||The neutrality of this article is disputed. (August 2012)|
The Black Legend (Spanish: La leyenda negra) is a phrase used to describe the anti-Spanish historical propaganda created by writers of Spanish rival powers starting in the 16th century, thought to counter Spain's increasing influence and power on the world stage. According to one historian, this propaganda depicts Spain or the Spanish Empire as "cruel, bigoted, exploitative and self-righteous in excess of reality." The term was coined by Julián Juderías in his 1914 book La leyenda negra y la verdad histórica ("The Black Legend and Historical Truth"). Deriving from the Spanish example, the term "black legend" is sometimes used in a more general way to describe any form of unjustified demonization of a historical person, people or sequence of events.
A more pro-Spanish historiographical school emerged as a reaction, especially within Spain, but also in the Americas. The style which describes Spanish history in an exaggeratedly favorable manner has been referred to as the White legend.
the environment created by the fantastic stories about our homeland that have seen the light of publicity in all countries, the grotesque descriptions that have always been made of the character of Spaniards as individuals and collectively, the denial or at least the systematic ignorance of all that is favorable and beautiful in the various manifestations of culture and art, the accusations that in every era have been flung against Spain.—Julián Juderías, La Leyenda Negra
The second classic work on the topic is Historia de la Leyenda Negra hispanoamericana (1943; History of the Hispanoamerican Black Legend), by Rómulo D. Carbia. While Juderías dealt more with the beginnings of the legend in Europe, the Argentine Carbia concentrated on America. Thus, Carbia gave a broader definition of the concept:
The legend finds its most usual expression, that is, its typical form, in judgments about cruelty, superstition, and political tyranny. They have preferred to see cruelty in the proceedings that were undertaken to implant the Faith in America or defend it in Flanders; superstition, in the supposed opposition by Spain to all spiritual progress and any intellectual activity; and tyranny, in the restrictions that drowned the free lives of Spaniards born in the New World and to which it seemed that they were enslaved indefinitely.—Rómulo D. Carbia, Historia de la leyenda negra hispano-americana (2004)

→ **DESCRIPTION OF THE TASK**
Reproduce the Black Legend passage word for word, starting with "A more pro-Spanish" and going on through "the White legend.".

→ **ENTRIES PROVIDED**
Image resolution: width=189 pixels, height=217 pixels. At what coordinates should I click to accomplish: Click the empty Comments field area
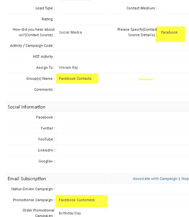123,89
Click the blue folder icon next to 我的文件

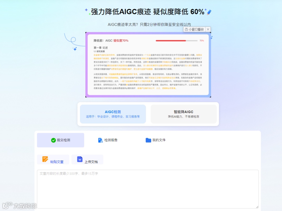tap(148, 140)
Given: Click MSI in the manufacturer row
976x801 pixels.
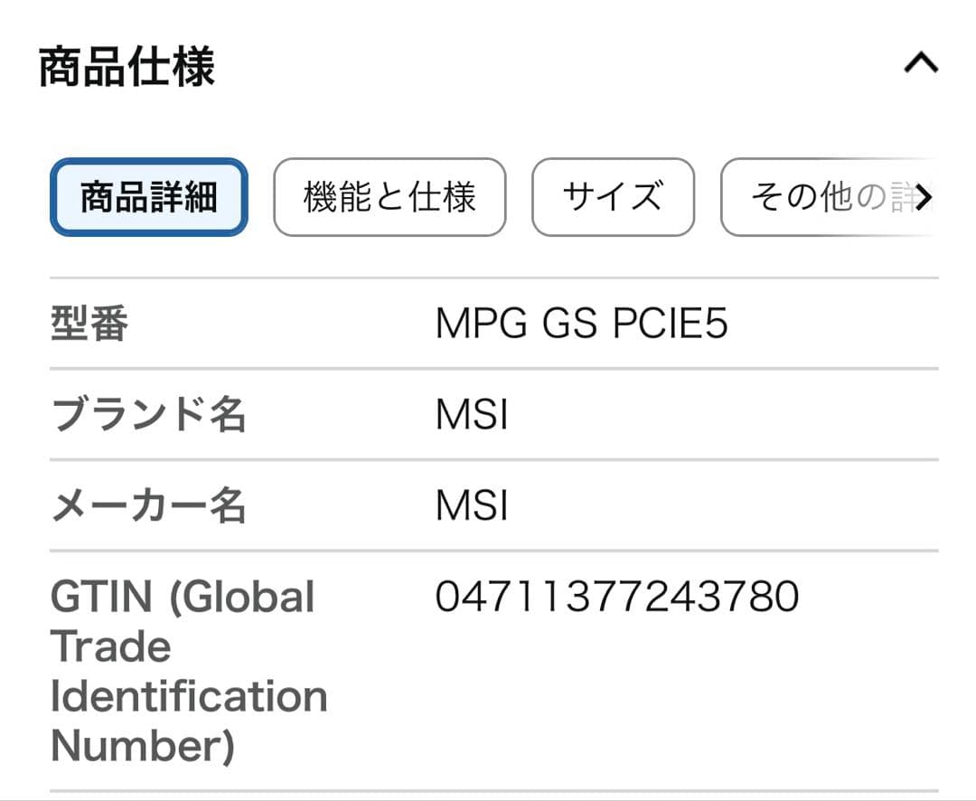Looking at the screenshot, I should 471,506.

→ **OUTPUT FOR THIS TASK**
A more pro-Spanish historiographical school emerged as a reaction, especially within Spain, but also in the Americas. The style which describes Spanish history in an exaggeratedly favorable manner has been referred to as the White legend.